For a long time now, I have been following a great Brisbane blog named West End Cottage.
It chronciles every step of the long process involved in renovating a home in (you guessed it) West End, an inner city suburb of Brisbane.
I’m really fascinated by the design and building process and have watched this project weekly, seeing the cottage evolve from it’s bare bones into a stunning new home.
Caroline and her family, have recently moved in to their newly renovated and extended cottage and what once was the worst house in the best street, is now, nothing short of amazing.
Q&A with Caroline from West End Cottage
How long have you lived in Brisbane?
I first came to Brisbane in 2001 on temporary secondment whilst working on the CHOGM project. The day I arrived in Brisbane I knew that I would eventually move here – it just felt like home. I officially moved to here in 2002 after purchasing a house in West End. I was visiting a girlfriend and we randomly attended an auction – I ended up being the successful bidder.
For anyone who hasn’t read the blog, when did you purchase the cottage?
My partner and I (with only one child at the time) bought West End Cottage back in 2007 – we were living away from Brisbane at the time and I always had dreams of renovating our ‘worst house in the street’.
I’ve always had a fascination with older-style homes and I wanted to transform our tiny cottage into a functional family home whilst at the same time retaining it’s charm and character. It’s such a shame to see so many Worker’s Cottages being demolished when there is so much that can be done with them – you just need a vision, and I had plenty.
Is this your first renovating/building project?
Hell no! I had done some minor renovations in the past and in 2004 I managed a rather extensive renovation as an Owner Builder on a house nearby.
What were your main objectives for re-designing the home?
Create a family home that would comfortably cater for a family of six
Retain the charm and character of the original cottage
Ensure adequate outdoor space
How did you choose the architect?
OVP (Owen and Vokes and Peters) were the third architectural firm that we engaged (after things didn’t work out with the previous two, for different reasons.) I was after something original and a little bit different but that was still in keeping with the existing dwelling. After my initial meeting I just knew they were the right people for the job.

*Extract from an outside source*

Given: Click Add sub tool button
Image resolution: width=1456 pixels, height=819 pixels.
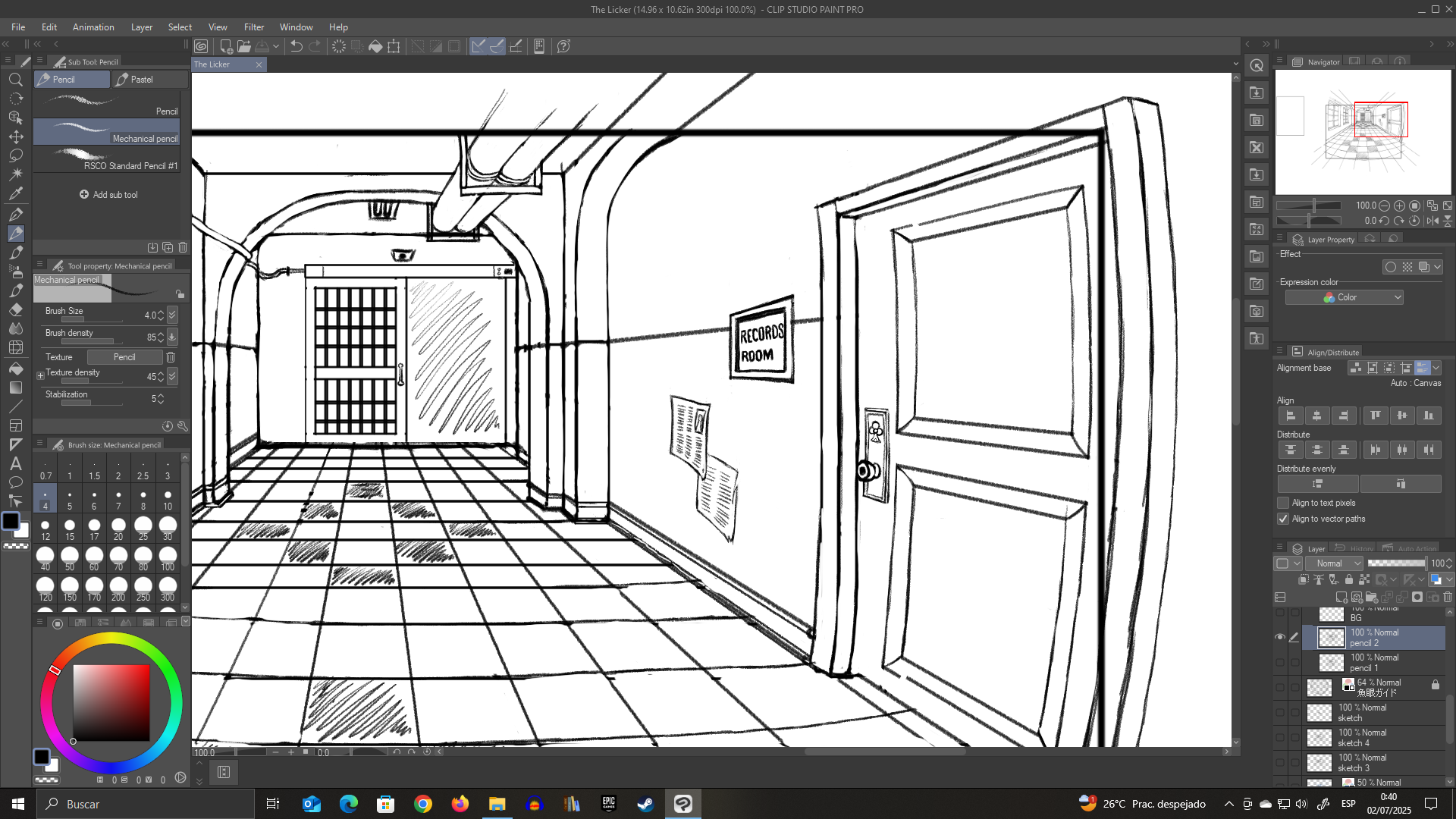Looking at the screenshot, I should coord(109,195).

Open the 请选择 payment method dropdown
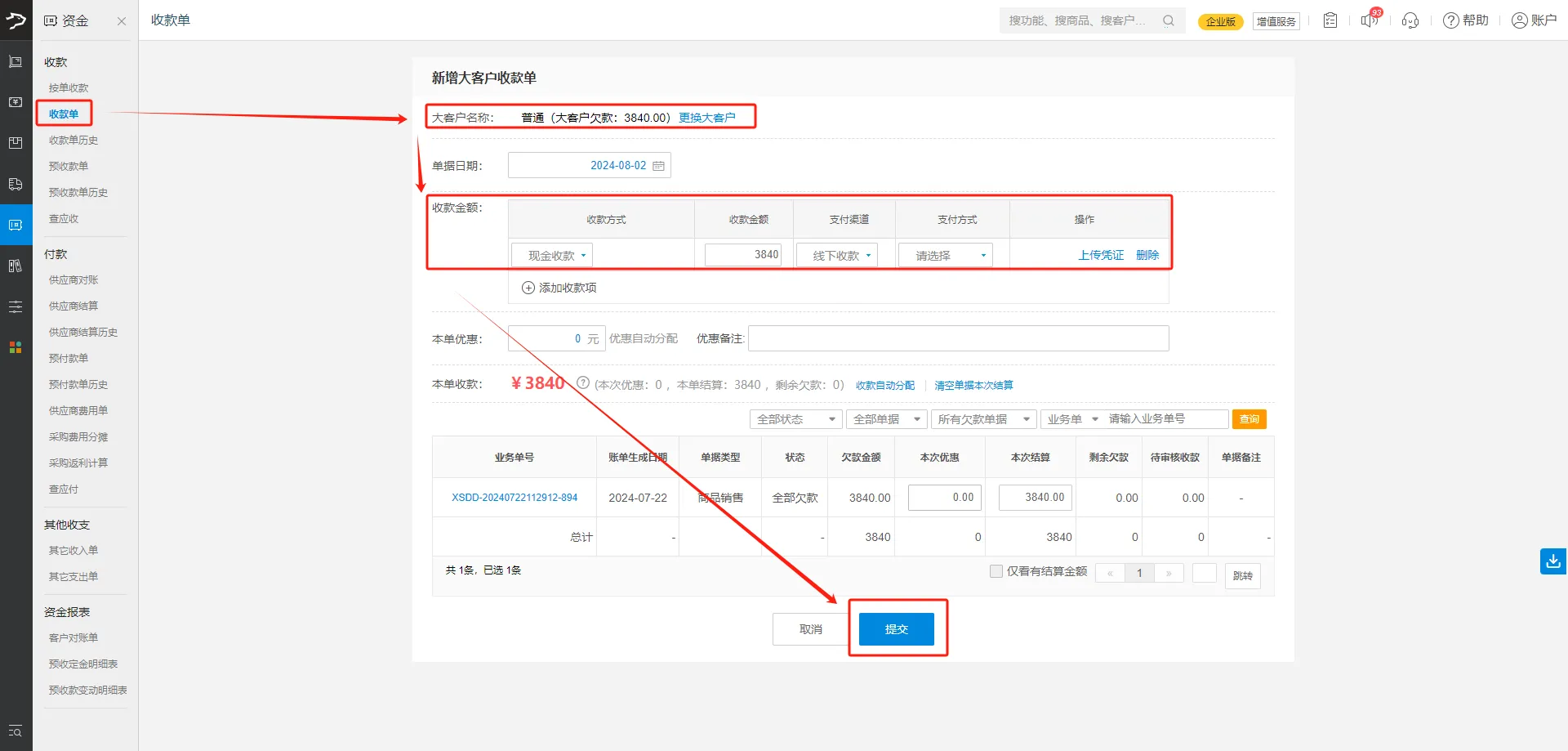[944, 254]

Not only did we have a good rapport but we both had the same general vision/goals for the project.
Any tips for others who may be embarking on the same journey?
Find someone whose work you absolutely LOVE. Meet with them, meet their clients and see their previous work for yourself (if possible.) You have to get on and enjoy working with them (I spent more time with Aaron than I did my partner during the design/construction period.)

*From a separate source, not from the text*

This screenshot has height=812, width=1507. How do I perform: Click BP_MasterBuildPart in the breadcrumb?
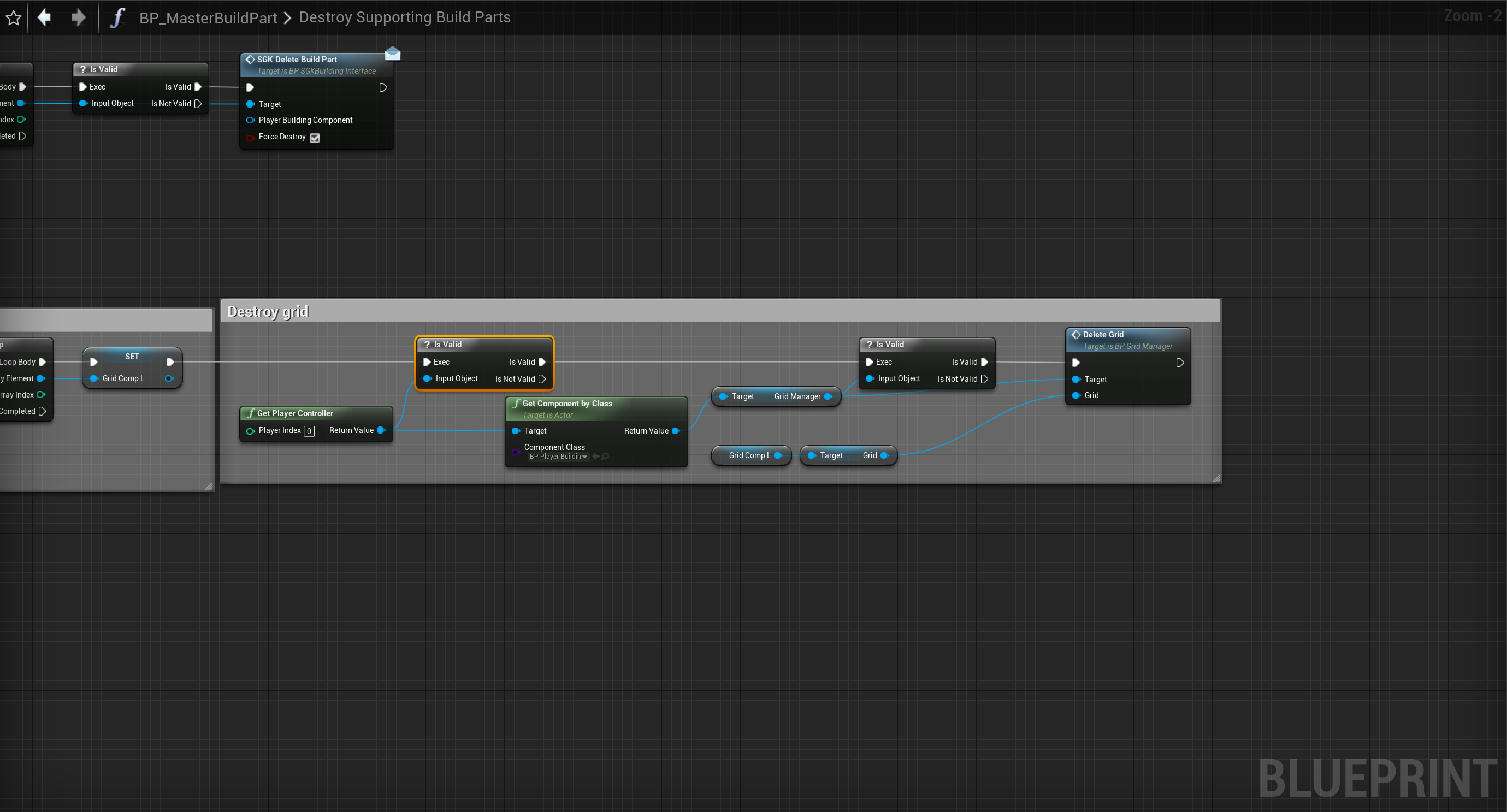point(208,17)
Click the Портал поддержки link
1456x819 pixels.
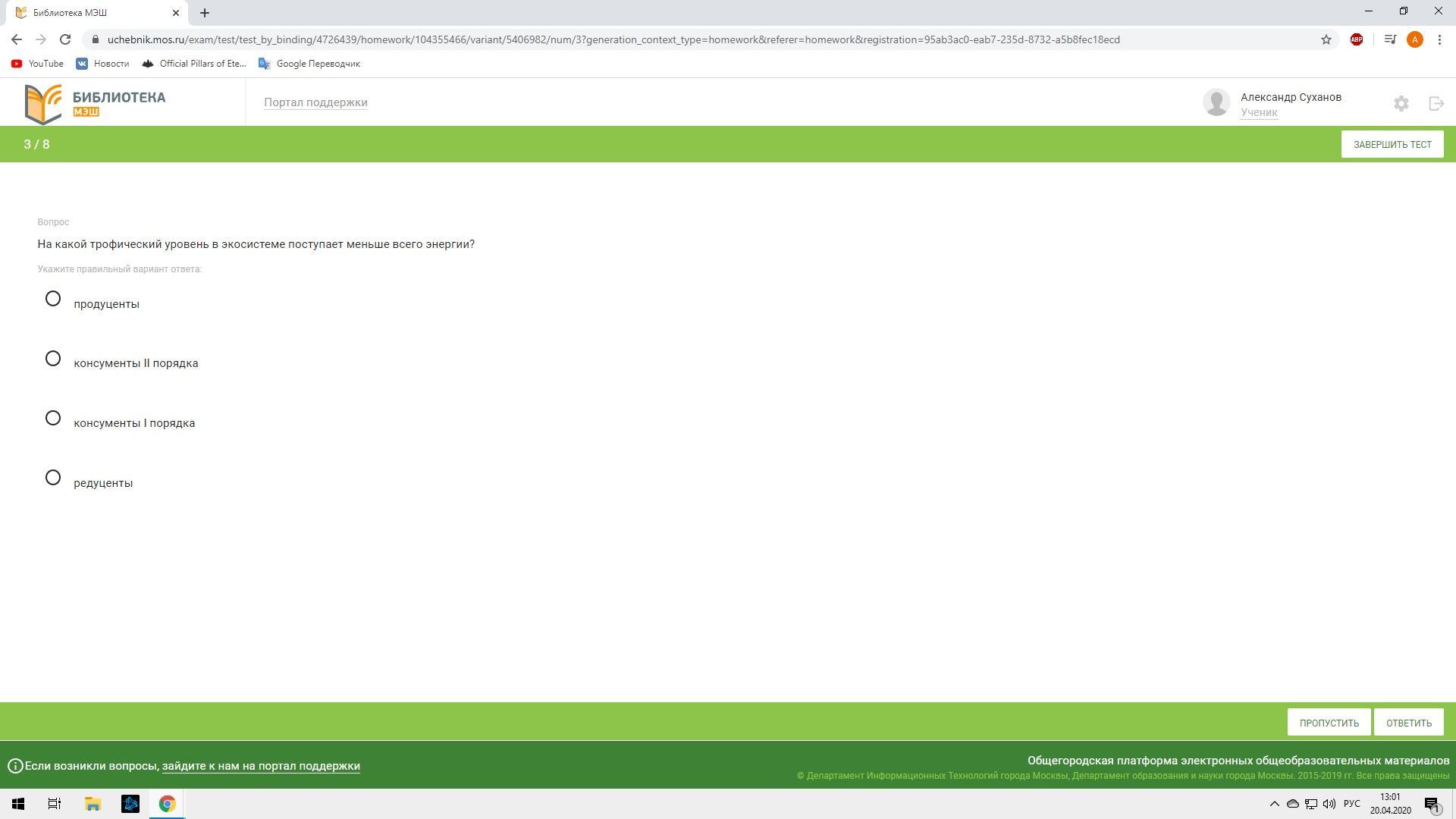[315, 102]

Do you have any favourite resources (websites/shops/salvage yards) that you have used during the renovation that would help others who are renovating a Queenslander or older home in Brisbane?
As you can imagine, I have spent HOURS researching various ideas/products for the home. I do plan on putting together a list of products and services that were used during the renovation that I highly recommend based on quality and customer service. My go-to resources are too many to list but some of my favourite ones are:
The Design Files
My favourite Architect and Interior Designer websites – I love seeing their new work
HOUSES Magazine and HOUSES Kitchens and Bathrooms – I cannot miss a single copy
Galleries at favourite holiday destinations/special places for local and original pieces of art
Finlayson’s and Brett’s Hardware
Design Blogs and Instagram feeds – for heaps of free inspiration
What is your favourite spot in the new home?

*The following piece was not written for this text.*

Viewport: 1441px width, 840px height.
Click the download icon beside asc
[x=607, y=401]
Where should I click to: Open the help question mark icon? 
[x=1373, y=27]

Can’t really say for sure right now – each room has it’s own very unique and lovely quality about it. There are still many things yet to complete so each space is still a work in progress but I do love the sitting room, our eat-in kitchen, the ensuite and the brick terrace/courtyard that is wedged between the old cottage and the new addition at the rear – I can’t wait to crank up the fire when the weather starts to turn. Marshmallows and hot chocolate are ready and waiting!
Do you have any tips for surviving a renovation or building project?
Be prepared for delays – the design and construction phase can take longer than you expect. Keep some funds tucked away for unexpected purchases – e.g. we changed our bathroom tapware selection mid-reno which cost three times more. Don’t move in until the house is fully completed – we made this mistake thinking that there were just a couple of things to finish off and we have been living on a construction site since then – kids and renos definitely don’t mix.
…and after – the new addition at the West End Cottage
From what I have seen, this project shows such clever use of design and an incredible amount of detail. The once humble Worker’s Cottage has been transported into our modern era and adapted to suit the life of a large family, while working with the restrictions of a Demolition Control Precinct (DCP) and on a small lot.
If you follow West End Cottage on Instagram, you will see some snippets of the interiors as the home slowly takes shape with new furniture, light fittings and soft furnishings. Caroline has a lovely aesthetic and her years of research are coming to fruition with the interiors!
Thanks for sharing your tips and insights Caroline, I’m looking forward to more shots of your beautiful home as it all becomes complete.